Isaiah 58:6-9
Throughout Lent we are reflecting on what it means to be God-seeking people and asking honest questions to deepen our faith and understanding.
Sharing stories of Bible characters who have searched for God, I
introduced you to Ruth and Pastor Jonathan introduced you to Esther. This week
and next, we’ll share stories of our own experiences seeking God. And finally,
in our last week together, we’re going to invite you to have conversation
together and share your stories.
Tonight, I want us to return to one of the Scripture readings from Ash Wednesday where we began this time of searching and seeking.
A reading from Isaiah.
6Is not this the fast that I choose: to loose the bonds of injustice, to undo the thongs of the yoke, to let the oppressed go free, and to break every yoke? 7Is it not to share your bread with the hungry, and bring the homeless poor into your house; when you see the naked, to cover them, and not to hide yourself from your own kin?
8Then your light shall break forth like the dawn, and your healing shall spring up quickly; your vindicator shall go before you, the glory of the Lord shall be your rear guard. 9Then you shall call, and the Lord will answer; you shall cry for help, and he will say, Here I am.
Word of God, Word of Life.
Thanks be to God.
As we share our stories and experiences, one question we’re asking is, “Where is God in All This?” My ministry colleagues who went to the Lutheran seminary in Columbia credit former LTSS professor the Reverend Dr. Tony Everett with that question.
When we’re
reading biblical texts, it’s a question that helps us remember first, that God
is always the actor
and second, that the text is revealing something about who God is.
When we apply it to our lives, I think it helps us remember that God promises to be present with us in all things and nothing separates us from God’s love.
One of the stories I tell about God showing up is when I tell the story of having cancer at 26.
It was 1996 - Jamie and I had been married 3 years, and our oldest daughter had been born the year before. I was losing weight, but everyone though I was just shedding the weight I’d gained when I was pregnant with her.
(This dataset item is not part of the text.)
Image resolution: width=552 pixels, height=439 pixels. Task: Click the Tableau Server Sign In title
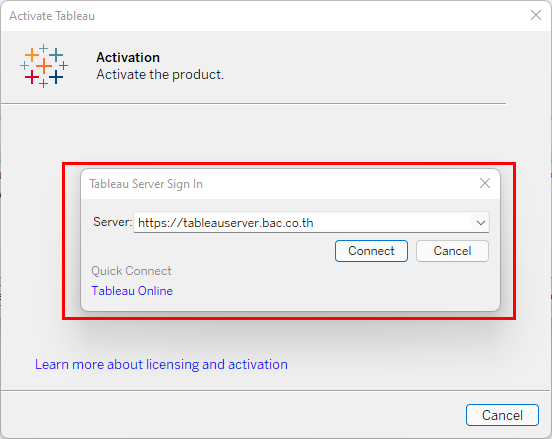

When summer came and I began to get short of breath, my doctors thought I had asthma, so I started carrying a rescue inhaler.
No one expects an otherwise healthy twenty-something to have cancer.
But that October when the rescue inhaler wasn’t helping anymore, and I couldn’t catch my breath to have a conversation in Sunday school, the other women encouraged me to go to the emergency room.
Jamie kept our baby girl at home, and I went to the regional hospital where they took a chest x-ray
and found out I had a softball size tumor that had collapsed one of my lungs. I
had Hodgkins Lymphoma.
I was admitted and came home six days later on oxygen.
The next six months involved a lot of doctors, injections and transfusions, imaging and tests. But what stands out to me as I remember it, and what my mom remembers from that time, is how our church loved us.
We had moved just three months before, in August and joined the church down the street from the military school where Jamie was teaching and coaching football and where we lived on campus. We were new to the town, the neighborhood and the church.
But their response to our need was immediate, without qualification or reservation.
For six months, someone from the church prepared a meal for us every other week on the day I took chemotherapy. And then on the Friday after chemo, when the side effects would hit hardest, one of the other mothers picked up our one-year-old daughter and cared for her while Jamie was teaching so that I could rest. Later when I had to travel an hour to the hospital where I had daily radiation treatment, volunteers drove me five days a week for a month.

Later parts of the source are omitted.